In 1940 or 1943, the KMT government moved Youth Day to March 29 to commemorate the martyrs of the Yellow Flower Mound Uprising. The move provoked opposition: for instance, on May 3, 1944, National Southwestern Associated University held a symposium on the topic of "protecting the May Fourth spirit, carrying forward the May Fourth tradition". During the Chinese Civil War, the Kuomintang-established observance of Youth Day on March 29 became an occasion for people to express their dissatisfaction with the Kuomintang.
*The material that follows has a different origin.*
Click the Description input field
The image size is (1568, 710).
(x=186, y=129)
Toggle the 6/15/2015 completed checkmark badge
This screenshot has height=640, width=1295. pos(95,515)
The Communist Party took the opportunity to instigate a student movement for "survival, freedom, and peace".

In 1944, the KMT government changed the May Fourth observance to Literary Day, and the new observance was celebrated for the first time in 1945. In 1949, the new People's Republic of China Government Administration Council changed it back to Youth Day, and this difference in observance between the PRC (mainland China) and the ROC (Taiwan) persists to this day.

== In Taiwan ==
During the post-war period in Taiwan, when bensheng (Taiwanese-origin) authors discussed the May Fourth Movement, they emphasized the impact of the New Culture Movement on Taiwan starting during the period of Japanese rule. Waisheng (mainland-origin) authors focused on the May Fourth Movement resisting the Kuomintang's suppression of speech, or on the hope that the spirit of the movement would eliminate the remnants of Japanese culture in Taiwan and reestablish Chinese culture.

The Kuomintang government did not carry out any activities in Taiwan commemorating the May Fourth Movement during the period from 1945 to 1949, but on May 4, 1950, the Chinese Writers' and Artists' Association was established in Taipei, and in the 1950s, the Kuomintang government established the May Fourth literary award and began designating May 4 as Literary Day each year. They also began organizing events to commemorate the May Fourth Movement. Local government organizations, including in Matsu and Taoyuan, have held various events to celebrate Literary Day. The Chinese Writers' and Artists' Association organizes activities and celebrations, as well as awarding the Chinese Literary Award, which has more than 800 recipients to date. The president of the Republic of China (Taiwan) has also hosted events and presented literary awards.

The holiday is also celebrated by overseas Chinese, including in Los Angeles and San Francisco.